BOULDER, Colo. – Electrification of buildings has emerged in the last year as a major topic of discussion in the broader conversation about how to decarbonize the economies of Colorado and other states.

In California, Berkeley fired the gun over the natural gas bow, so to speak, in July 2019 prohibiting natural gas in all new construction, for reasons of public health and safety. It did so after finding itself lagging its 2020 climate action goals by 18%. Other California communities soon followed, as did Brookline, Mass.

None have done so in Colorado or other Rocky Mountain states, but Jim Meyers offers a menu of options for local communities that want to move the needle on electrification. He’s the buildings program director for the Southwest Energy Efficiency Project, an organization based in Boulder that has operations in all the Colorado River Basin states except for Wyoming.

Jim Meyers

“Electrifying buildings is one of the most important tools for reaching zero carbon in the built environment,” says Meyers, author of a new report, “Building Electrification: How Cities and Counties are Implementing Electrification Policies —with Adoptable Language.”

See also a one-page infographic.

The report seeks to walk community leaders and activists through the full spectrum of electrification policies they could adopt, along with examples of communities that have already gone down this path.
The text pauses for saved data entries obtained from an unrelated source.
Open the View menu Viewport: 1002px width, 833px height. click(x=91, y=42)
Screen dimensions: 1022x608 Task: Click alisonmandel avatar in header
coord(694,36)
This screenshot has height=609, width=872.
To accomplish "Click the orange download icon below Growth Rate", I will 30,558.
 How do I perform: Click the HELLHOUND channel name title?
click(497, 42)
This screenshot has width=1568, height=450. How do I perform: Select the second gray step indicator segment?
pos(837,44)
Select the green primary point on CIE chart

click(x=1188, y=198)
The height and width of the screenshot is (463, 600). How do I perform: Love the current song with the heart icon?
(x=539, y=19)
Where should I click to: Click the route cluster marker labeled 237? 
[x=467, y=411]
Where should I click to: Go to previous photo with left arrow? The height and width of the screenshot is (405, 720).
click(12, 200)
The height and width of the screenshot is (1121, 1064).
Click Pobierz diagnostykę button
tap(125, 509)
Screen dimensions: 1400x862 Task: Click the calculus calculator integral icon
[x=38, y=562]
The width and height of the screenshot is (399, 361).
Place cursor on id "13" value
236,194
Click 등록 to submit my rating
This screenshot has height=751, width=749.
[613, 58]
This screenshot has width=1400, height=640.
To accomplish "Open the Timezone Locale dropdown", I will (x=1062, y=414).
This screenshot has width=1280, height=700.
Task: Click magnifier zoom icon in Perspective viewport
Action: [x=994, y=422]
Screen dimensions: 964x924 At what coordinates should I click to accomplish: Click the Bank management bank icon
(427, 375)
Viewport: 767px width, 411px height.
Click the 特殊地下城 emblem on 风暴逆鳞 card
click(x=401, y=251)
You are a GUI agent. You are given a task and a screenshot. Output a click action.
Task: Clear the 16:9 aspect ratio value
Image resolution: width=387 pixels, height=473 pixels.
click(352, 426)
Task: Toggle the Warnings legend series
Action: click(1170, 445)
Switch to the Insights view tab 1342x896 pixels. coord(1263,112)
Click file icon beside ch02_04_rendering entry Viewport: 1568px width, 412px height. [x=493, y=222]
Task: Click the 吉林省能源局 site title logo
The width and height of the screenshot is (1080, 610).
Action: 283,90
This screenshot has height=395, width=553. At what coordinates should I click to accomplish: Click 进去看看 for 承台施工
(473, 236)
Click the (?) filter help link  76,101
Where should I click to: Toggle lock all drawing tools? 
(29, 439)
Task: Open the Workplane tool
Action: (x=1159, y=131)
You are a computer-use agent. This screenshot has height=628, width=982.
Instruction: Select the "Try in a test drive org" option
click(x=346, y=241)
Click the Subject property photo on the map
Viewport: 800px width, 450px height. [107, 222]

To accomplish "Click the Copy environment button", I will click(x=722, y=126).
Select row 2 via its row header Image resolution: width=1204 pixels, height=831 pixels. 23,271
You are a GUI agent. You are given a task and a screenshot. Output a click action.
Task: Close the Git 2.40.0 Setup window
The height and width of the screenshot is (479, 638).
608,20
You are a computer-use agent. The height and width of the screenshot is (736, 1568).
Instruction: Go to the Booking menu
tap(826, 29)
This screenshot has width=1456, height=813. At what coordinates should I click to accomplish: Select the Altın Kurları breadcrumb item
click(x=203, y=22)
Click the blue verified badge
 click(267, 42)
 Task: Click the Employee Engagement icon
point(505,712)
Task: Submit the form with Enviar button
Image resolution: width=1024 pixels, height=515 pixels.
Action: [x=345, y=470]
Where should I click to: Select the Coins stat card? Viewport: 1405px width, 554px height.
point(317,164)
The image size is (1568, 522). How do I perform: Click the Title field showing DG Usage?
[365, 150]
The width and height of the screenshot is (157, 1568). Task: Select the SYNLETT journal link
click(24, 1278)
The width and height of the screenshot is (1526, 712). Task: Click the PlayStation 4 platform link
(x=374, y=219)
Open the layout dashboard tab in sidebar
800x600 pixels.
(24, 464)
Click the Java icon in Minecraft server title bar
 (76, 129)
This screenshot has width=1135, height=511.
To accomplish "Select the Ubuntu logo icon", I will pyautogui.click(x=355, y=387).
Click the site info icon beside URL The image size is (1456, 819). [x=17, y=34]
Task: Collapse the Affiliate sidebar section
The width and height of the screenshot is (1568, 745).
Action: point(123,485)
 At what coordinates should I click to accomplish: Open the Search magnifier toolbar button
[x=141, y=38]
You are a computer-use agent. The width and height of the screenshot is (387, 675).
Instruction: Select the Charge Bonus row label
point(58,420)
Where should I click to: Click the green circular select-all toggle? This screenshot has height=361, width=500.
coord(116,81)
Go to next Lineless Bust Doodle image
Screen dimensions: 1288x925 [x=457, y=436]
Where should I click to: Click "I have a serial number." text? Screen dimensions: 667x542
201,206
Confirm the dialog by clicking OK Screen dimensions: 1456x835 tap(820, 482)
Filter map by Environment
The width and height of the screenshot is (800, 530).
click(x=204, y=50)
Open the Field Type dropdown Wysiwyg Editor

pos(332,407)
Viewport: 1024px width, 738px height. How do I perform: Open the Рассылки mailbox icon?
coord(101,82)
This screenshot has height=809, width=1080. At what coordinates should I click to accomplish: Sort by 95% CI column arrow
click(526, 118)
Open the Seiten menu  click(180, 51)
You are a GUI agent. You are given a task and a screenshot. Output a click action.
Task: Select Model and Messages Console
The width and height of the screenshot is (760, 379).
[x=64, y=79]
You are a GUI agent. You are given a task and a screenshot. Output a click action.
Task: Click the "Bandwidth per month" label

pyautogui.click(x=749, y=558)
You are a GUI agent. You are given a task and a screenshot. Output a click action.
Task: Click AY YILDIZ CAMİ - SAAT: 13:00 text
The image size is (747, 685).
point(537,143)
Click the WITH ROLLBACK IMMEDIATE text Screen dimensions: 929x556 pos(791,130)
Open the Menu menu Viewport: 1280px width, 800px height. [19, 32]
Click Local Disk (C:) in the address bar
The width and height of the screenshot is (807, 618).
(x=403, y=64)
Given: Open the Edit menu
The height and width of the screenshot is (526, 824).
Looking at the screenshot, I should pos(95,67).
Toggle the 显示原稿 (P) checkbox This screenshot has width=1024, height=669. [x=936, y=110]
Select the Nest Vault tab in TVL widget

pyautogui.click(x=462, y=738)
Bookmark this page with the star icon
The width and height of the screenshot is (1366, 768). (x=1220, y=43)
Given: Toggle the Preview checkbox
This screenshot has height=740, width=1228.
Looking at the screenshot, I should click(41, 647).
This report goes a step further, providing code language for local governments to adopt directly into their building codes.

Meyers knows that world very well, as he has participated in 3 International Code Council committees and is now on the ICC Sustainability Membership Council’s “Zero Energy” and “Decarbonization” subcommittees. He lives in suburbia, Centennial, south of Denver, and has been with SWEEP for 11 years.

The report lays out a menu of options, from those who want a full-immersion Baptist experience of electric only to those who want to sprinkle a little baptismal water across their building sector.

For example, with electric-only, all heating, water heating, cooking and clothes drying must be done with electricity – as no natural gas lines will run into the house or building. “The road to adoption will depend upon the current status of the energy code, the city’s ambition to reach climate goals, as well as the relationships between the building department, sustainability department, local building industry, and public,” the report says.

This is from the Aug. 14, 2020, issue of Big Pivots. Go HERE to subscribe.

Another approach is called electric-preferred. It falls short of an outright ban on fossil fuels but does bump up the energy efficiency requirements when fossil fuels are used. Some communities have required new homes or buildings with natural gas to be 10% more efficient than their all-electric counterparts or, in some cases, offset the natural gas consumption with solar.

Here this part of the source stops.